Only he is not what greeted me on the other side of the door…
I look down towards the direction of where the noise was coming from to find the red solo cup. WTH?! How did that cup get from the other end of the hallway to the bathroom door? *#!! (sorry mom and dad).
You have got to be kidding me! I grab my hairbrush from the counter and scoot the cup ever so gently away from the door trying to keep the curly-tailed creature under it. I quickly close the door again.
Where is Cowboy? What is taking him so long?
Grabbing my phone I begin to punch the number keys harder than I should because I need to be dramatic.
COWBOY: I’m parking.
ME: Listen up dude you better get in this house, I’m about to have a panic attack.
COWBOY: Are you still hiding in the bathroom?
ME: Absolutely and I’m not coming out until you kill whatever that thing is.
Knock, knock…
ME: Who is it?
COWBOY: (chuckling) Who do you think it is? Open the door.
ME: (Before I open the door I begin to ask all of the important questions) Did you see it under the cup? What is it? Did you kill it?
COWBOY: Just open the door.
I open the door to see Cowboy holding the red solo cup.
COWBOY: I’ve got good news and I’ve got bad news.
ME: First tell me what that horrid creature was that caused me so much pain on my foot.
COWBOY: I’m pretty sure it was a scorpion.
ME: A what? I’ve never heard of such a thing! We don’t have those where I’m from.
COWBOY: (Chuckling) I’m sure that’s right. Welcome to country life.
ME: I’m so glad you killed it.
COWBOY: I didn’t. There wasn’t anything under the cup. That was the bad news.
ME: *!#*! Then what is the good news?
COWBOY: I’m home and I’m sure it left the house with all of your screaming. I’ll spray again tomorrow and that should take care of it. You can come out of the bathroom now.
ME: ( Walking slowly on my tippy toes) I exit my safe haven and head to my shoe closet to find something to protect my feet.
COWBOY: What’s for dinner?
ME: (Waving my arms around to add a little more drama) Sweet Jesus! I just had a near death experience and YOU want to know what’s for dinner?
COWBOY: Rescuing you always makes me hungry.
After dinner, I clean the kitchen, take a shower and we both head to bed. As I’m drifting off to sleep I feel something crawl up my leg. I quickly jump up and pull the covers back. Nothing.
COWBOY: What’s wrong?
ME: (Doing the heeby jeeby dance) I must be dreaming about that dumb scorpion! I felt something crawling up my leg.
COWBOY: Will you just get back in bed please?
I look at the clock and sigh while I climb back in to bed and start drifting off to sleep again.
DISCLAIMER- This blog post is about to jump from “G” rated to “PG” so if you’re not down for some TMI then move along.

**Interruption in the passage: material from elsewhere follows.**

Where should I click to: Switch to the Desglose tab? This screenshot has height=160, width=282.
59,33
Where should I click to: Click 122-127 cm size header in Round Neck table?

I feel something crawling on my upper thigh and it’s getting closer to my forbidden fruit. I swing the covers off and HOLY MOTHER OF GOD!! It’s the scorpion from the red solo cup! I scream and frantically try to back away from the direction it’s heading when all of a sudden I feel a searing hot sting on my lady part.

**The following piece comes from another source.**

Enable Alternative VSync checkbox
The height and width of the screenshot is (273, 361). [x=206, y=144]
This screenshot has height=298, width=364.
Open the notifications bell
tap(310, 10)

I scream and yell and scream again.
COWBOY: What in the world is..
before he can finish his question I flick the scorpion towards him and it stings him on his shoulder.
COWBOY: *!#* Tammy!
ME: It was an accident. I promise.
Cowboy jumps out of bed and kills the scorpion. He comes around to where I am and looks at me and then looks down and then back up.
ME: How bad is it?
He doesn’t say anything and only shakes his head.

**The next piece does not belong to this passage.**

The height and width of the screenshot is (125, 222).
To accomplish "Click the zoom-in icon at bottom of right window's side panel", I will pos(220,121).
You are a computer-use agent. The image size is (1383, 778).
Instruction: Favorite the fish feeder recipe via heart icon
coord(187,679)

COWBOY: I’ll be right back.
He comes back holding an ice pack.
COWBOY: You’re gonna need this.
P.S. Have you ever been stung on your private part by a scorpion? I can assure you that it is the WORST place to be stung. There is not a word in the dictionary that describes the pain. It hurts and swells.
My lady part swelled so much that it was beginning to look like a blowfish on constant alert.
P.S. I will forever fear scorpions and I have since rethought my night time apparel.